**Exercise requirements**
Restate, word for word, the lines from the opening line of the data through the line containing "Open the TRADE.SU", both included, and nothing else.

**Material to process**
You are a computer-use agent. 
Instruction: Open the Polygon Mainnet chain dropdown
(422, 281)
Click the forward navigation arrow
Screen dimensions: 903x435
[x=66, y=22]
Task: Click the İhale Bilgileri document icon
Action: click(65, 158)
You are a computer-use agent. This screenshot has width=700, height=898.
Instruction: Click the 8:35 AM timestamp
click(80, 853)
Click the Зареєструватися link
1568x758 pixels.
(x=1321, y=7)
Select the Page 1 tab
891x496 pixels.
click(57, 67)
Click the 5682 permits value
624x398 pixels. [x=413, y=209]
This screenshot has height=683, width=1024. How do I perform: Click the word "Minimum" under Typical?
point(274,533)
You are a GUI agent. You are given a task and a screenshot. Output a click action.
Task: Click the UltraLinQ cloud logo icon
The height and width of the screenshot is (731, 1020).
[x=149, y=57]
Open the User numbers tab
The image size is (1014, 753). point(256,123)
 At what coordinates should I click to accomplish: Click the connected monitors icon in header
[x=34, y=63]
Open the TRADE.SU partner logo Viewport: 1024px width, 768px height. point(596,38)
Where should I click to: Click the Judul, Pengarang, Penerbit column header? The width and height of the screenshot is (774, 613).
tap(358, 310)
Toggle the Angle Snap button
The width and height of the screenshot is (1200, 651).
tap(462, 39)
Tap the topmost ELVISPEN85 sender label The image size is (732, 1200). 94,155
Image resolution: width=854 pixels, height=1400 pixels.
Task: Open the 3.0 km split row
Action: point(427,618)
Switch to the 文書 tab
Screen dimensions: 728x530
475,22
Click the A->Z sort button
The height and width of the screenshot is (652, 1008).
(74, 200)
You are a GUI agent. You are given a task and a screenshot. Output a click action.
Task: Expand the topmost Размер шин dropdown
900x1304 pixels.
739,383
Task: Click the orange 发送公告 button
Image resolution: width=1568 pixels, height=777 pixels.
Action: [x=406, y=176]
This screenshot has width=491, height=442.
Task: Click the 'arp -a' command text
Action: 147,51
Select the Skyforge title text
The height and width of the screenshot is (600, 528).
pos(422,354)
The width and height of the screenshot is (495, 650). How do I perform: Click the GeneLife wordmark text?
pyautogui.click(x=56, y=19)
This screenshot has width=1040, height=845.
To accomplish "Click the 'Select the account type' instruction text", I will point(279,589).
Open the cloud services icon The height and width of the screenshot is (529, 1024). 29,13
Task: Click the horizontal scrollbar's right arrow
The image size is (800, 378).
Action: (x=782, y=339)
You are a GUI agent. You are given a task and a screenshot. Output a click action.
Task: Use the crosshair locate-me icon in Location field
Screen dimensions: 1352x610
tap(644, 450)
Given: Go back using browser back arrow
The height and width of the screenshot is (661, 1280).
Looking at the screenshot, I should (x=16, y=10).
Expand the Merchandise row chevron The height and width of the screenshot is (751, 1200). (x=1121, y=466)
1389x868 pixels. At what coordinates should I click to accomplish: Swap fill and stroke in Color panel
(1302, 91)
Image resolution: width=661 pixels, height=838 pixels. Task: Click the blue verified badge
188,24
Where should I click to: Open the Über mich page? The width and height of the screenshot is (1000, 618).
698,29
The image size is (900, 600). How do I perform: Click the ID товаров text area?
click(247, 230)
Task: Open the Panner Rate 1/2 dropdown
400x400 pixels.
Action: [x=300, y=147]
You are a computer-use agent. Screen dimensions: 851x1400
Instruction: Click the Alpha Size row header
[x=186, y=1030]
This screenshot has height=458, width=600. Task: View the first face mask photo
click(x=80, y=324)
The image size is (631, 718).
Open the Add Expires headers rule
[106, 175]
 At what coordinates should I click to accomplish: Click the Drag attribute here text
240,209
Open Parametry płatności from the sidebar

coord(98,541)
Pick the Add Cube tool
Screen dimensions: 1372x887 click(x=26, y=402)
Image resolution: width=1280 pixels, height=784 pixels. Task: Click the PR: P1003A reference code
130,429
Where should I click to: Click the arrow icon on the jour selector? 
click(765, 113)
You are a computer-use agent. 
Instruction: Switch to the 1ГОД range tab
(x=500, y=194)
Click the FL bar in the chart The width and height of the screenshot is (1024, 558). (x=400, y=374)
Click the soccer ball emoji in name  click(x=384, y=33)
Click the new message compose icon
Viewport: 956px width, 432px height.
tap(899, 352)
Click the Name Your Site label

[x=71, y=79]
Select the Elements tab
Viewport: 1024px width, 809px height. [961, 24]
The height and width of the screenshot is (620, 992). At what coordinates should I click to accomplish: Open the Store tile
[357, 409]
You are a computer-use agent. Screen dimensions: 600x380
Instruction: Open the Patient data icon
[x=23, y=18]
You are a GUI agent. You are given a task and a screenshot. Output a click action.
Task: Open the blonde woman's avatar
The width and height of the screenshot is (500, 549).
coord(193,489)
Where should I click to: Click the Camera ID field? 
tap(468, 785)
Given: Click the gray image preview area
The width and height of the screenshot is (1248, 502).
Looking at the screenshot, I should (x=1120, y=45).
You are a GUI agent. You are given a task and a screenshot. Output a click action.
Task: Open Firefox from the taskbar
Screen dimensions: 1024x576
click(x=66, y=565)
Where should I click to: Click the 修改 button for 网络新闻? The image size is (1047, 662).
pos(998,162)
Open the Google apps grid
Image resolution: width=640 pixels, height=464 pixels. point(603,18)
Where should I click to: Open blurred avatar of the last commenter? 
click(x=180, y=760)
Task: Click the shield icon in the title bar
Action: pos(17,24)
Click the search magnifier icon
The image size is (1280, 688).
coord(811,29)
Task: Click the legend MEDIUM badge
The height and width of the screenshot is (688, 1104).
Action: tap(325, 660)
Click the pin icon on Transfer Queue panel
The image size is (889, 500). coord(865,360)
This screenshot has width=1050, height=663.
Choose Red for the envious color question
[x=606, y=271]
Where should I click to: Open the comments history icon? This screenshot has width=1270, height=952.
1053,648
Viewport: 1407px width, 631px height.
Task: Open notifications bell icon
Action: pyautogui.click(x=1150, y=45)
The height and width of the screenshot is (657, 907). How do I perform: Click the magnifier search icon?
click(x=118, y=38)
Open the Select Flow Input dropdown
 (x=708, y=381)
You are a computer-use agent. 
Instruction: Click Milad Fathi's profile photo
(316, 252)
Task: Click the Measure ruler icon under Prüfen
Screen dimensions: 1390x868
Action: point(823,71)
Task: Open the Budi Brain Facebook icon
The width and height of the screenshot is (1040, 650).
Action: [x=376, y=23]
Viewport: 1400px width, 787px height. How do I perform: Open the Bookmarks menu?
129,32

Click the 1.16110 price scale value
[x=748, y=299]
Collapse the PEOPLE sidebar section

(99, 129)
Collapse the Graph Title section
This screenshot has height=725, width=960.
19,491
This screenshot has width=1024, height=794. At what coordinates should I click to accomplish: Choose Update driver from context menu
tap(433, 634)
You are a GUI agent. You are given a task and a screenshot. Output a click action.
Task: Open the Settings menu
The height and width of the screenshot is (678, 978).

**Expected output**
You are a computer-use agent. 
Instruction: Open the Polygon Mainnet chain dropdown
(422, 281)
Click the forward navigation arrow
Screen dimensions: 903x435
[x=66, y=22]
Task: Click the İhale Bilgileri document icon
Action: click(65, 158)
You are a computer-use agent. This screenshot has width=700, height=898.
Instruction: Click the 8:35 AM timestamp
click(80, 853)
Click the Зареєструватися link
1568x758 pixels.
(x=1321, y=7)
Select the Page 1 tab
891x496 pixels.
click(57, 67)
Click the 5682 permits value
624x398 pixels. [x=413, y=209]
This screenshot has height=683, width=1024. How do I perform: Click the word "Minimum" under Typical?
point(274,533)
You are a GUI agent. You are given a task and a screenshot. Output a click action.
Task: Click the UltraLinQ cloud logo icon
The height and width of the screenshot is (731, 1020).
[x=149, y=57]
Open the User numbers tab
The image size is (1014, 753). point(256,123)
 At what coordinates should I click to accomplish: Click the connected monitors icon in header
[x=34, y=63]
Open the TRADE.SU partner logo Viewport: 1024px width, 768px height. point(596,38)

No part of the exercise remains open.